Del resto, parliamo dello stadio di San Siro, dedicato a Giuseppe Meazza e definito la 'Scala del Calcio' e non è certamente un caso se importanti giornalisti ed ex calciatori lo abbiano votato al secondo posto.

Un impianto storico, affascinante, costruito per il calcio, con una grande acustica e il pubblico vicinissimo al campo da gioco. Una meravigliosa arena sportiva che, probabilmente, tra pochi anni non sarà più la casa di Inter e Milan.

Un progetto al passo coi tempi

Questa mattina c'è stata la presentazione dei due concept design dell'eventuale nuovo stadio milanese perchè, come hanno affermato le dirigenze di Inter e Milan "Pensiamo che la scelta corretta sia quella di rimanere a San Siro, ma con un progetto al passo con i tempi che guarda alle future generazioni e ci auguriamo che la politica e le istituzioni capiscano che questo è un investimento importante che due società private stanno facendo anche per la città di Milano".

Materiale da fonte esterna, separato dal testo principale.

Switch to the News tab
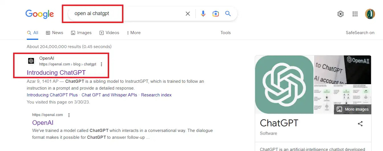This screenshot has height=151, width=383. click(x=54, y=33)
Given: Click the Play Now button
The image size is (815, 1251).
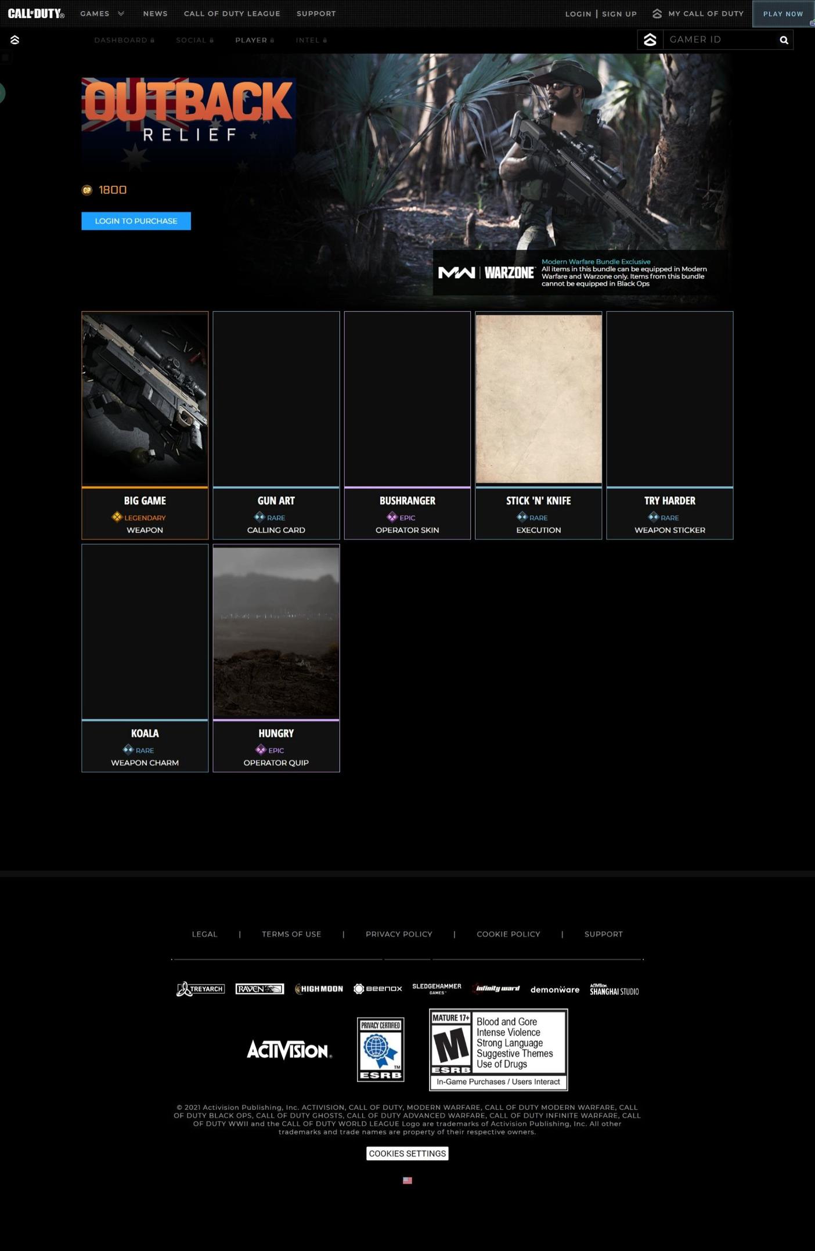Looking at the screenshot, I should click(x=782, y=13).
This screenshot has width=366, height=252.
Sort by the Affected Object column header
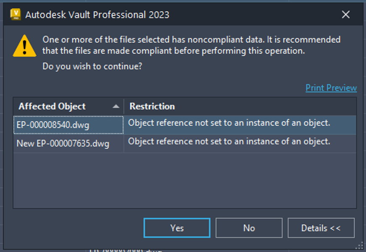(x=52, y=107)
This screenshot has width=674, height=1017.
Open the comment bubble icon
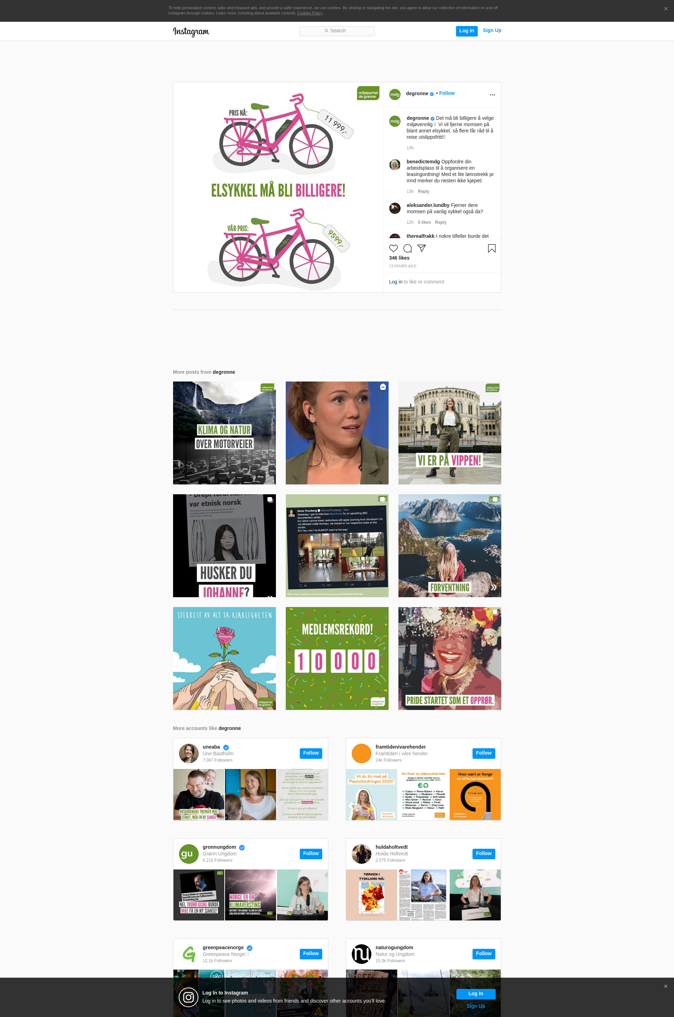click(x=407, y=248)
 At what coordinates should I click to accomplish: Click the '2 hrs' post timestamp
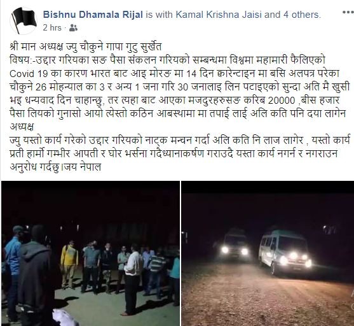pyautogui.click(x=52, y=28)
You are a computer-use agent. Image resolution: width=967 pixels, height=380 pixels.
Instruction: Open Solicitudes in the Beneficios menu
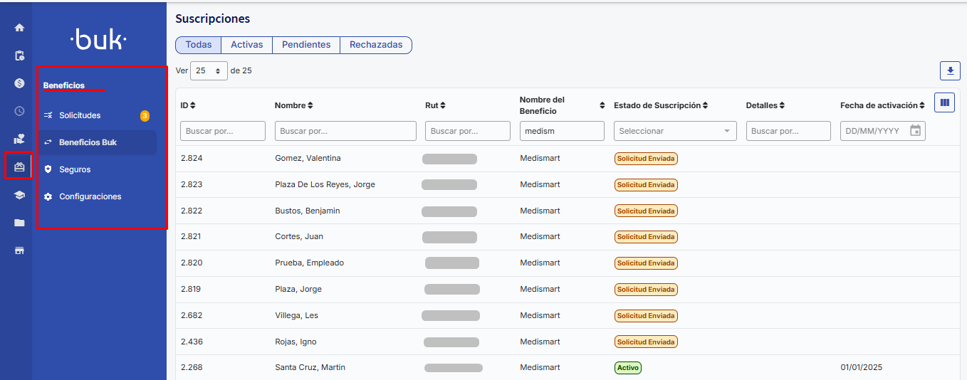pyautogui.click(x=80, y=115)
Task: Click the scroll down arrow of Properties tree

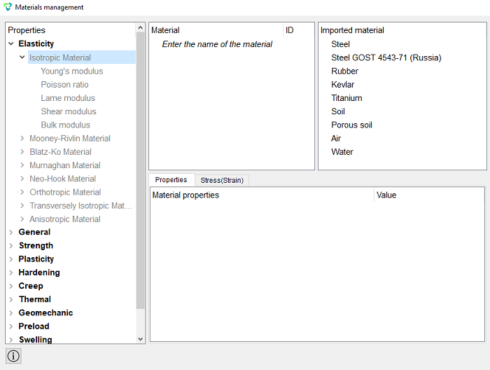Action: pos(140,339)
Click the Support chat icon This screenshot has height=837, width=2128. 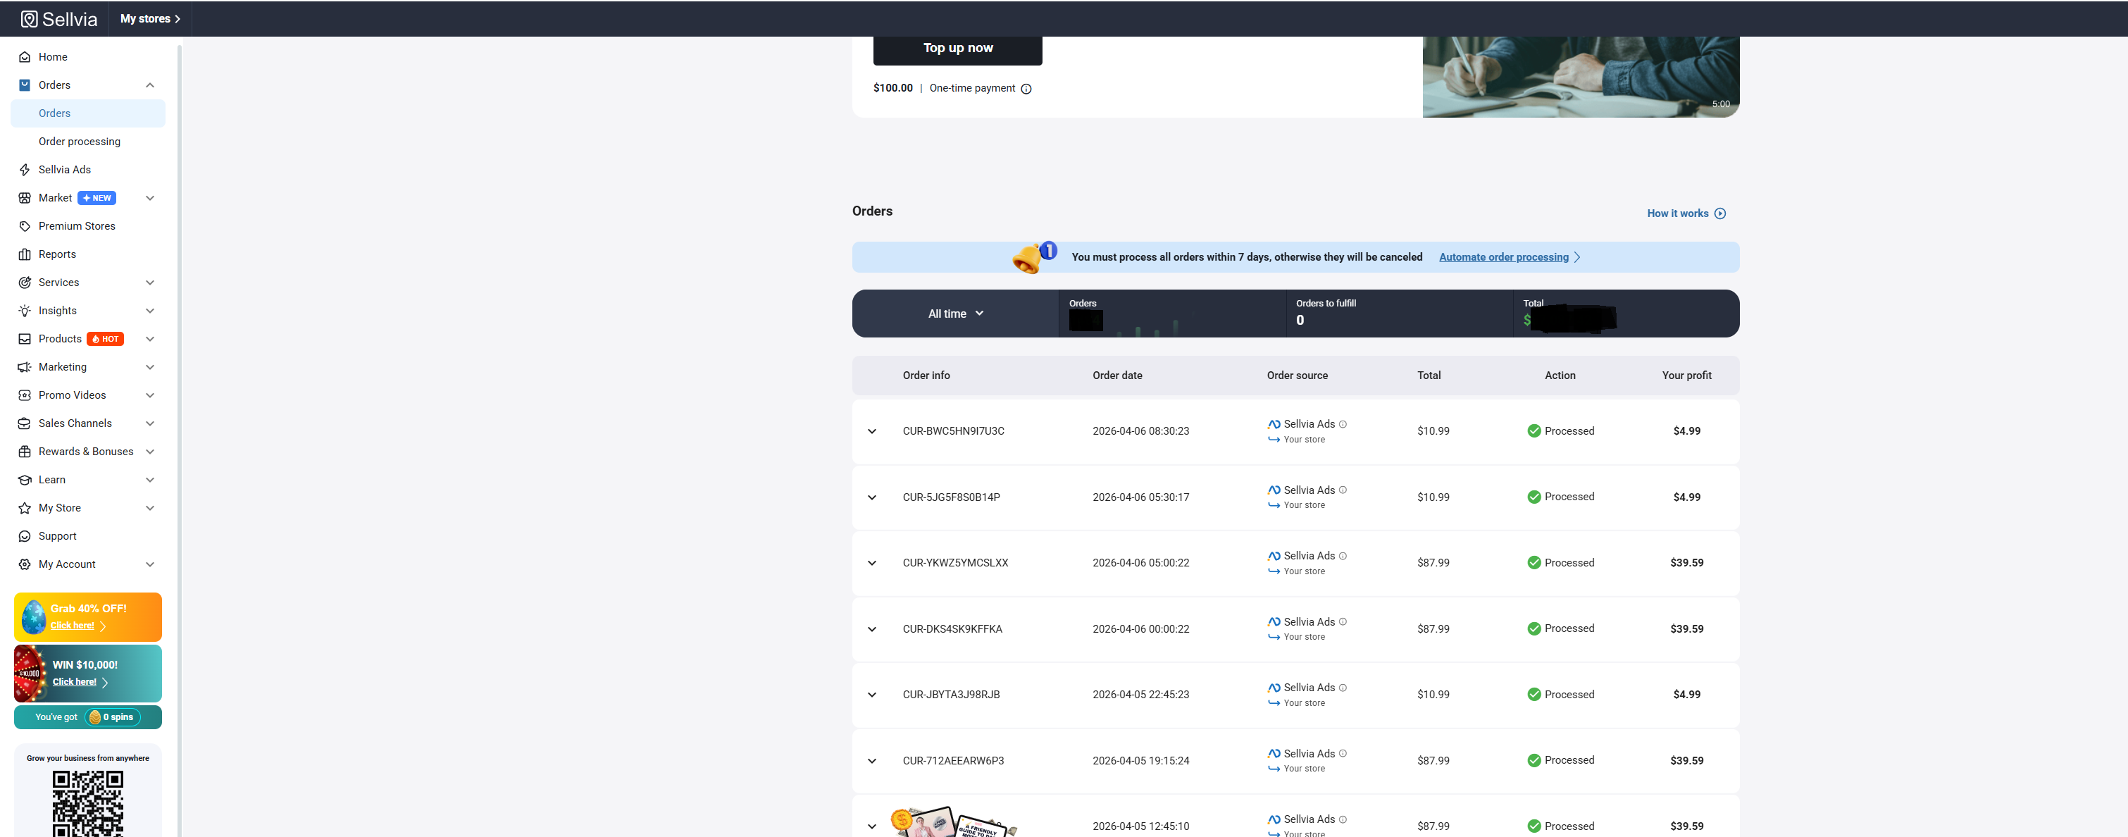[x=25, y=536]
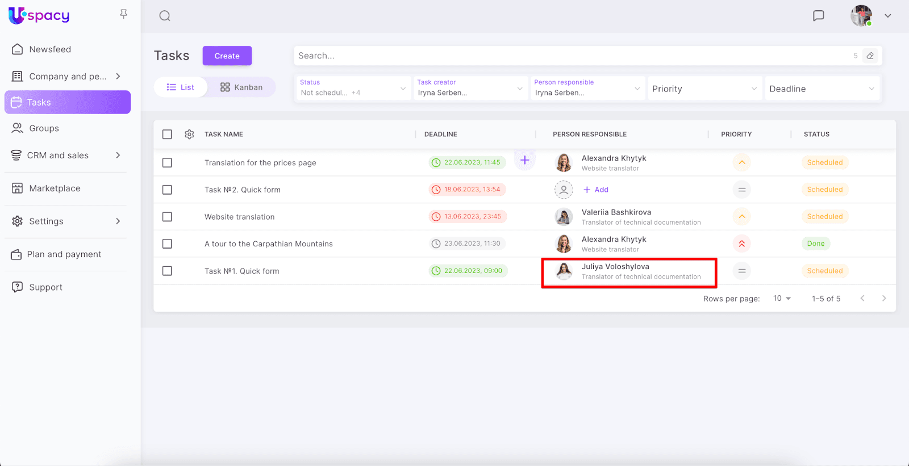Click the purple plus icon beside first deadline
This screenshot has width=909, height=466.
tap(524, 161)
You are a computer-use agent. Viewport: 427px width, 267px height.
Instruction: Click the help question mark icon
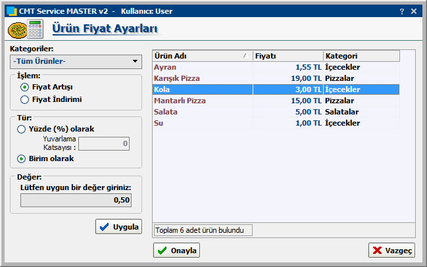[x=402, y=11]
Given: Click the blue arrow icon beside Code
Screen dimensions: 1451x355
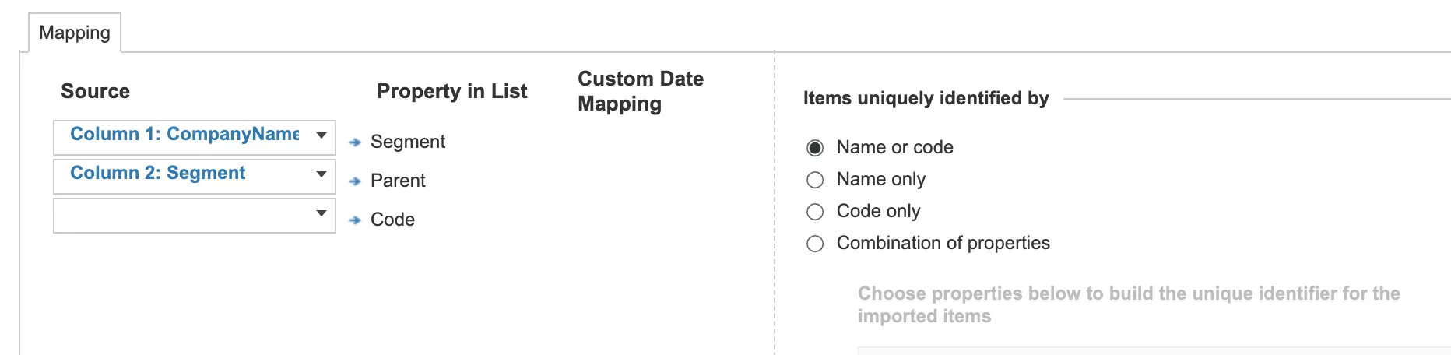Looking at the screenshot, I should [355, 220].
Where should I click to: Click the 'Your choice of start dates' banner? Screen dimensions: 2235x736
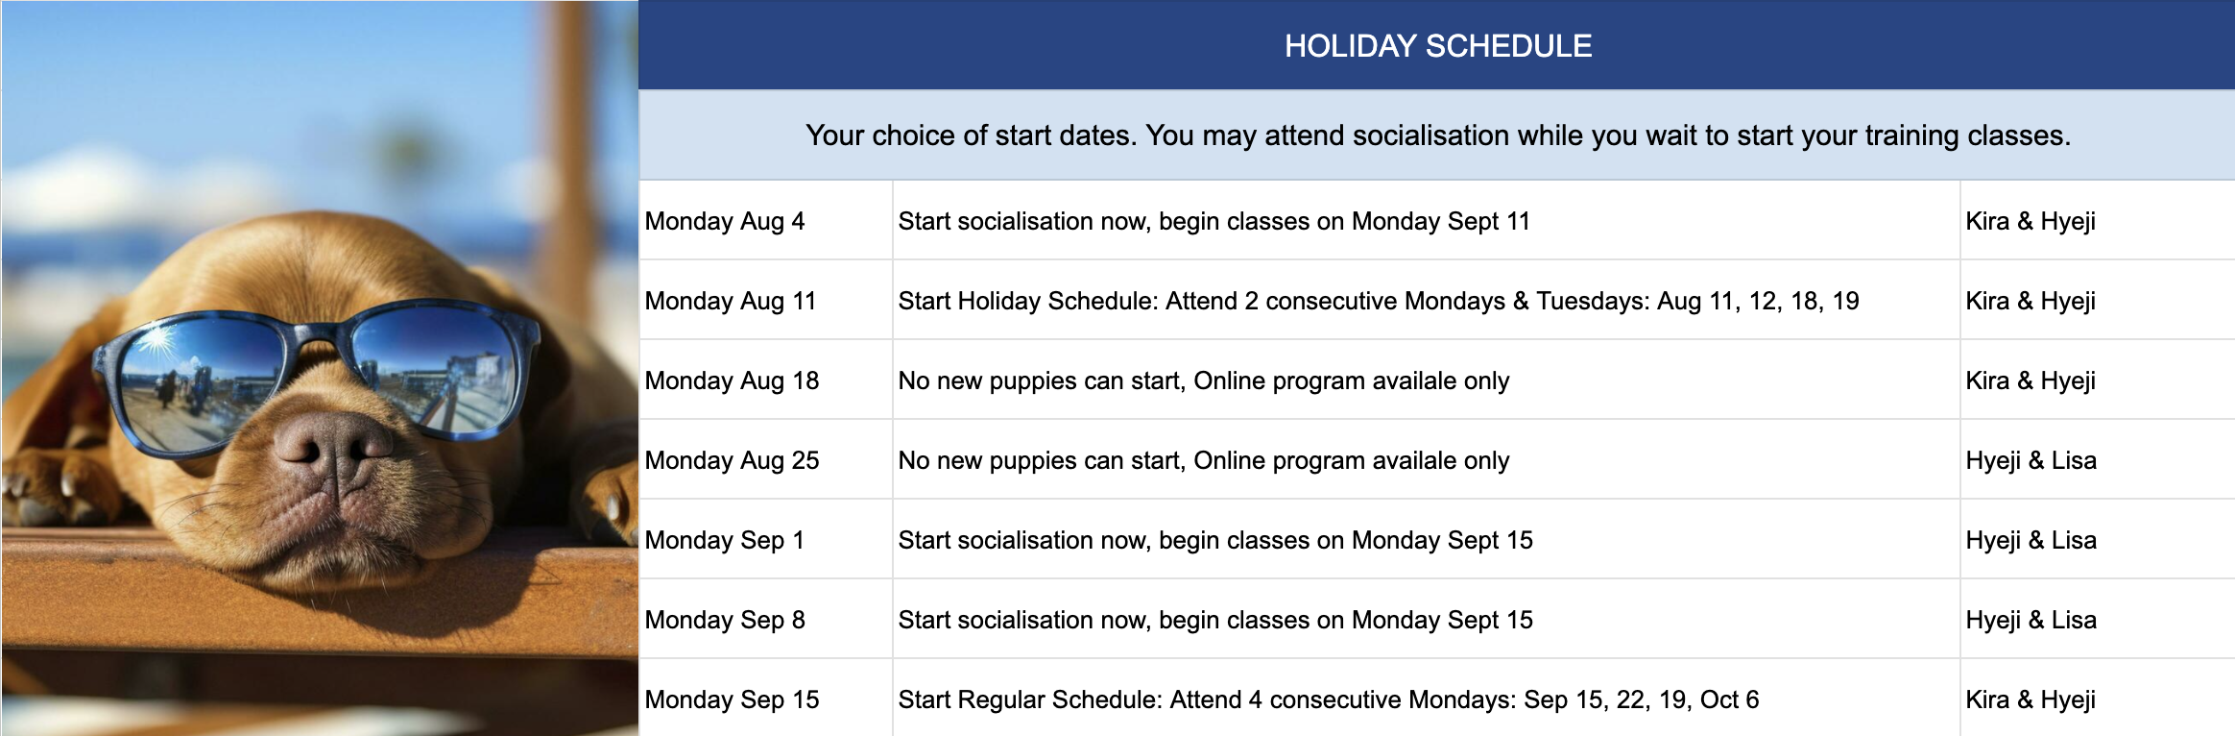click(1437, 135)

Presenti il Presidente Scaroni per il Milan e l'AD Antonello per l'Inter, che ha aggiunto: "L'innovazione è nel dna di Milano e un San Siro ristrutturato perderebbe la sua anima".

I due progetti, presentati da Popoulos e Crm-Sportium, sono sostanzialmente simili nella sostanza e nella bellezza ma diversissimi nell'idea e nella forma. In entrambi i casi si tratta di un progetto che prevede non solo la costruzione del nuovo stadio ma anche la riqualificazione dell'intera area urbana di San Siro, con costi complessivi pari a 1,2 miliardi di euro.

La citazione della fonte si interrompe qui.